As obras de ampliação e modernização de aeroportos de 13 municípios mato-grossenses podem começar a partir do segundo semestre deste ano. A confirmação foi feita pelo ministro da Secretaria de Aviação Civil (SAC), Eliseu Padilha. A principal justificativa para a demora, segundo ele, são entraves nos licenciamentos ambientais.
Seria o caso do aeroporto de Sinop, Aeroportos de Alta Floresta, Lucas do Rio Verde, Rondonópolis, Cáceres, Barra do Garças, Pontes e Lacerda, Tangará da Serra, São Félix do Araguaia, Vila Rica, Juara e Juína e também o aeroporto de matupá, devem ter infra-estrutura melhor. O investimento total deve passar de R$ 330 milhões.
“Estamos construindo um caminho a fim de encurtar esse tempo de licenciamento ambiental para que possamos, no segundo semestre deste ano, ter as primeiras licitações. Se não saírem antes, no primeiro semestre”, disse o ministro, durante a abertura do seminário sobre transporte aéreo regional.

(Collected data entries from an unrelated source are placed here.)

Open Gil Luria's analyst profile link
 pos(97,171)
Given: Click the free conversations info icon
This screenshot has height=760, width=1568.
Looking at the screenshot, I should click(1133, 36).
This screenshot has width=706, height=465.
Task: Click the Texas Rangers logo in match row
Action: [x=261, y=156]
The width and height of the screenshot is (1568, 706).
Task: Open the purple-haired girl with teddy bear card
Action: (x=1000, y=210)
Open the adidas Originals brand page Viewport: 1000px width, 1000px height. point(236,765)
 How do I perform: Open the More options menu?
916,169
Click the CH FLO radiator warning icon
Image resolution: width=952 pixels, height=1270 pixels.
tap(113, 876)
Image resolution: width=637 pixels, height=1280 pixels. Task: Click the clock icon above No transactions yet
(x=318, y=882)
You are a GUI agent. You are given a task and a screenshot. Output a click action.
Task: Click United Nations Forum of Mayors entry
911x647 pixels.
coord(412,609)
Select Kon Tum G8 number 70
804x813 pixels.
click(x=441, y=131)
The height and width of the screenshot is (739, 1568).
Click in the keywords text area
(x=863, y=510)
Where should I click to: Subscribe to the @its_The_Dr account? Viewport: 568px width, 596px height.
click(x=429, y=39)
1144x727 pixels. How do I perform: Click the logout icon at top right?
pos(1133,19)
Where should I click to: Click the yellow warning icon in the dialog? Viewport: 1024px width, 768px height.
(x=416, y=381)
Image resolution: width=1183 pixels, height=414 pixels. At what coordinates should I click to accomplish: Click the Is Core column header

Todos os terminais aeroportuários estão previstos no Plano Nacional de Aviação Civil, lançado em 2012, que prevê a construção, reforma ou ampliação de 270 aeroportos regionais no Brasil, até 2016. Segundo o ministro, 83% desses aeroportos já estão operando de alguma forma, mas não têm o caráter de um aeroporto de padrão internacional e o cronograma pode ser antecipado.
Segundo ele, a aviação civil tem recursos próprios que dão condições para dar sequência a todos os projetos previstos. “O Fundo Nacional da Aviação Civil é originário, sustentado e mantido com recursos arrecadados na aviação civil, inclusive por meio das concessões. Temos receita própria e não dependemos de recursos das receitas ordinárias da União.